Operators face ‘massive financing problem’ converting district heating to renewables – report
Clean Energy Wire
Germany’s district heating networks should be planned more efficiently in the long term and operators need better financial incentives to convert the infrastructure, so that the technology can fully contribute to the decarbonisation of the heating sector, researchers in the government-supported project Ariadne found. Municipal heat planning, the transformation of grids, and the digitalisation of consumption should all be interlinked as district heating makes the switch to non-fossil energy sources, the authors recommended. However, there is a “massive financing problem” for the necessary network conversion, they added. On average, reducing grid temperature – required to efficiently increase the share of renewables in the system or to use waste heat – leads to costs of around 135 million euros for a district heating utility in a city. Energy suppliers will require around 13 billion euros nationwide to convert district heating networks to renewable energy, the authors calculated.
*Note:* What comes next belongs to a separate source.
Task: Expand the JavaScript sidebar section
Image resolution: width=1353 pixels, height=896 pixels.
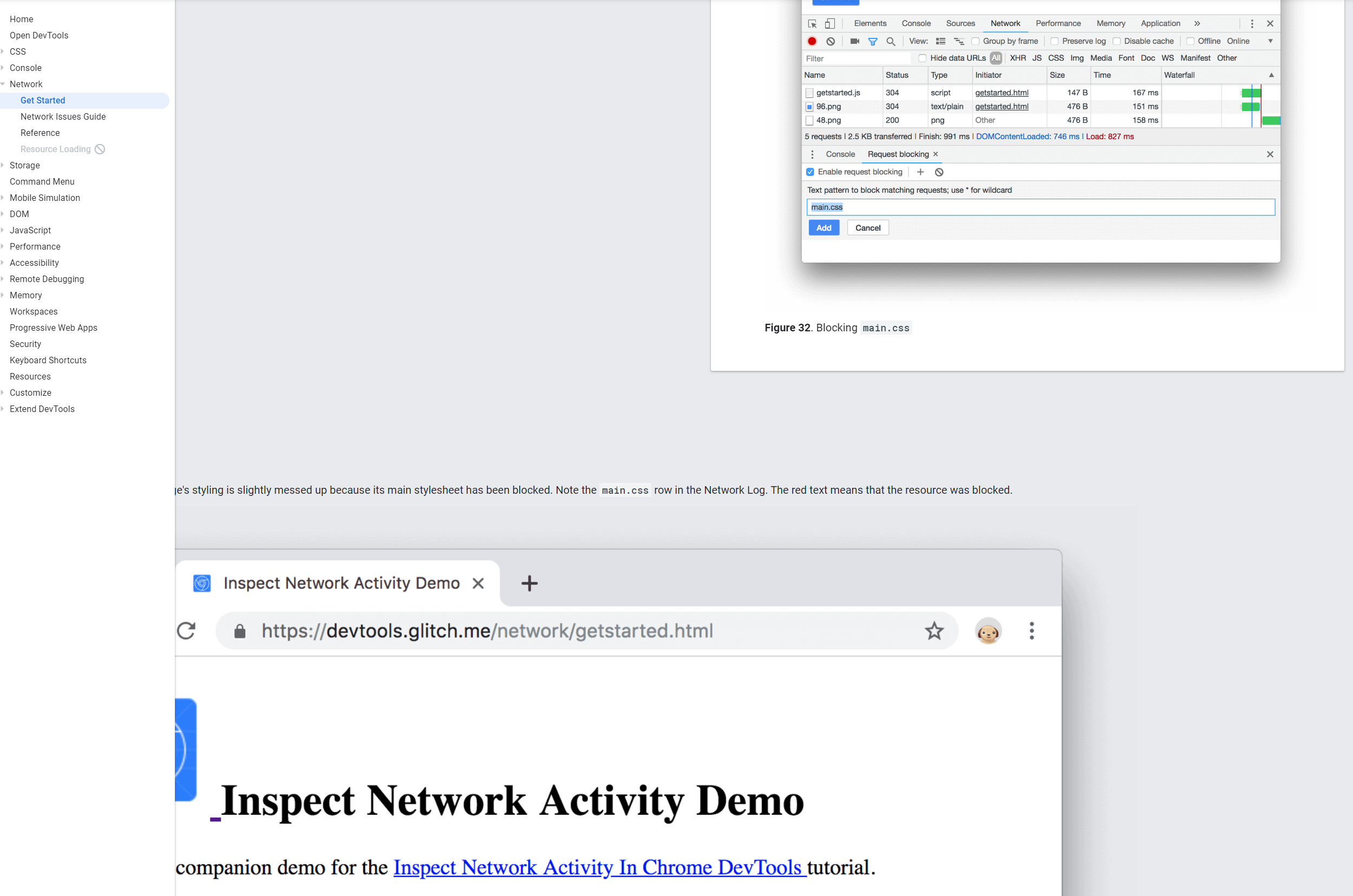Action: (x=30, y=230)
Until now, “heating network operators must bear 90 percent of the conversion costs themselves and cannot compensate for them through subsidies or price increases” for their customers, they wrote. However, investment costs can be reduced through network densification, digitalisation, and consistent, accelerated and area-wide municipal heating planning.
Germany will have to employ different technologies and solutions to get the heating sector to climate neutrality, as the country’s regions have vastly varying conditions to start with, a report by Fraunhofer Institute for Solar Energy Systems (ISE) found last year. Germany’s building sector has missed its emission reduction targets three years in a row, as the majority of homes are heated with fossil fuels and modernisation of the existing building stock is lagging. Germany plans to de facto ban the installation of new fossil fuel run heating systems from 2024 as the country takes steps towards its target to become climate neutral by 2045.